Solar Evaporator Made of Wood Offers Affordable Small-scale Desalination

By Eric Bender

Wood evaporator

Photo by John T. Consoli

Steam rises off a piece of wood under a hot lamp. New UMD research has shown wood can form a key part of a solar evaporator, which uses the sun's energy to transform saline water into safe drinking water.

While turning salty water potable can help fill a dangerous gap for the billion or so people who lack access to safe drinking water, traditional desalination systems are often unaffordable in low-income countries and remote areas where they’re needed most.

Now, researchers at the A. James Clark School of Engineering have demonstrated a successful prototype of one critical component for affordable small-scale desalination: an inexpensive solar evaporator made of wood, described in a research paper published yesterday in Advanced Materials

The evaporator generates steam with high efficiency and minimal need for maintenance, says Liangbing Hu, associate professor of materials science and engineering, affiliate of the Maryland Energy Innovation Institute and the paper’s senior author.

The design employs a technique known as interfacial evaporation, “which shows great potential in response to global water scarcity because of its high solar-to-vapor efficiency, low environmental impact, and portable device design with low cost,” Hu says. “These features make it suitable for off-grid water generation and purification, especially for low-income countries.”

Interfacial evaporators are made of thin materials that float on saline water and absorb solar heat, producing steam that’s captured and condensed into fresh water. The salt, meanwhile, remains on the evaporators and is occasionally removed to maintain performance.

Hu and his colleagues minimized the need for this maintenance with a device made out of basswood that exploits the wood’s natural structure of the micron-wide channels that carry water and nutrients up the tree.

The researchers supplement these natural channels by drilling a second array of millimeter-wide channels through a thin cross-section of the wood, says Yudi Kuang, a visiting scholar and lead author on the paper. The investigators then briefly expose the top surface to high heat, which carbonizes the surface for greater solar absorption.

In operation, as the device absorbs solar energy, it draws up salty water through the wood’s natural micron-wide channels. Salt is spontaneously exchanged from these tiny channels through natural openings along their sides to the vastly wider drilled channels, and then easily dissolves back into the water below.

“In the lab, we have successfully demonstrated excellent anti-fouling in a wide range of salt concentrations, with stable steam generation with about 75% efficiency,” says Kuang.

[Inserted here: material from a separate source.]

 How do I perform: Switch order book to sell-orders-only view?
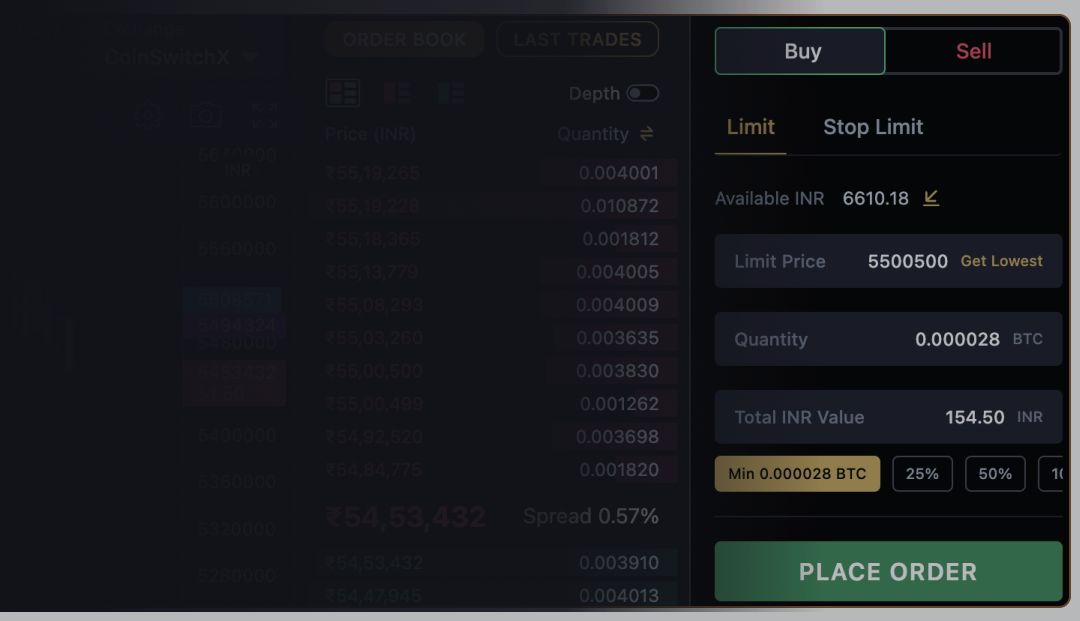396,92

Among other projects, Hu’s lab has created light and effective “nanowood” insulating materials and engineered “super wood” that’s 12 times stronger and 10 times tougher than natural wood—a potentially replacement for steel, titanium or carbon fiber in certain applications.
“Wood is an intriguing material scaffold, with its unique hierarchically porous structure, and it is a renewable, abundant and cost-effective resource,” Hu says. “In our lab, the fundamental understanding of biomaterials—especially wood—leads us to achieve extraordinary performance that is competitive with widely used but non-sustainable materials.”